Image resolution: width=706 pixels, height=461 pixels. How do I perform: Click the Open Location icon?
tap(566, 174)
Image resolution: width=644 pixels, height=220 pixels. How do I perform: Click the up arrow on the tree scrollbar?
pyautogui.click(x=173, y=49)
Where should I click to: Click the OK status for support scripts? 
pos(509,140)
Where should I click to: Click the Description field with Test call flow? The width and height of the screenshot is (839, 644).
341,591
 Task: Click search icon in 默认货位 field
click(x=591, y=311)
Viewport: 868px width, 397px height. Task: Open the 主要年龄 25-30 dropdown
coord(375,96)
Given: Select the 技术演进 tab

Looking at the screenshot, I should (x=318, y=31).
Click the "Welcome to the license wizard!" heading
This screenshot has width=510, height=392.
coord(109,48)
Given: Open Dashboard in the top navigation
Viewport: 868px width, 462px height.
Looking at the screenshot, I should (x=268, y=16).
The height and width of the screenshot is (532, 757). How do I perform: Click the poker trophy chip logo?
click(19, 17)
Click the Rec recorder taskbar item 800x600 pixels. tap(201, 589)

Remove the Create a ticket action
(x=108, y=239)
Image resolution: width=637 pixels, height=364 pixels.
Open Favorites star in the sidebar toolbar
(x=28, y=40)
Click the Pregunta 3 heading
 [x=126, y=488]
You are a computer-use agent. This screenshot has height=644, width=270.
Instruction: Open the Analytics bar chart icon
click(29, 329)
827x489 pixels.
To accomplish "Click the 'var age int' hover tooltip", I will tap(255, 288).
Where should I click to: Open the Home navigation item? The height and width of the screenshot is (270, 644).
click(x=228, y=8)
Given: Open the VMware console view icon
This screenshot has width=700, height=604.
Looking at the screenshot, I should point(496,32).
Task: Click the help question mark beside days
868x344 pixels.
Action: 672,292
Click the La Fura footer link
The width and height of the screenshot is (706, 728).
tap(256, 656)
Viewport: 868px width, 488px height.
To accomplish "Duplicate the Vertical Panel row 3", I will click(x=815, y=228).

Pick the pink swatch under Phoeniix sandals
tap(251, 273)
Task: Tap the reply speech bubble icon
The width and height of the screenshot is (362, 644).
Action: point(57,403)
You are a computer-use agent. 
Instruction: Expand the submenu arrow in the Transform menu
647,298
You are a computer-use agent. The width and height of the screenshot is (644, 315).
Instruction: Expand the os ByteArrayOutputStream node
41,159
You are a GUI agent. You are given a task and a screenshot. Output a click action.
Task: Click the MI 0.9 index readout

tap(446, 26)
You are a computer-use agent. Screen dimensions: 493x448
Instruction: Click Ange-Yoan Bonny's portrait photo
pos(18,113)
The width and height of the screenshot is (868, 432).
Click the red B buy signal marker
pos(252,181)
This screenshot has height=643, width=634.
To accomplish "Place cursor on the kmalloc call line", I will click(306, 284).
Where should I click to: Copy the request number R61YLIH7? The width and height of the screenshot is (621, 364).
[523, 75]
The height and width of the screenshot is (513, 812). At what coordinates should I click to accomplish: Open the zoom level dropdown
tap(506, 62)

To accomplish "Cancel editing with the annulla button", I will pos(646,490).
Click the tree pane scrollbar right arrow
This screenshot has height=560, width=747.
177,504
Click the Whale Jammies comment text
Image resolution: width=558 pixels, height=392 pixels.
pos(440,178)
________________________
• **PROBLEM DETAILS**
Using the data above, copy each line that contains "computer".

• **SOLUTION FOR THIS PROBLEM**
You are a computer-use agent. This screenshot has height=644, width=270.
You are a computer-use agent. 
You are a computer-use agent. The width and height of the screenshot is (644, 315).
You are a computer-use agent. Screen dimensions: 493x448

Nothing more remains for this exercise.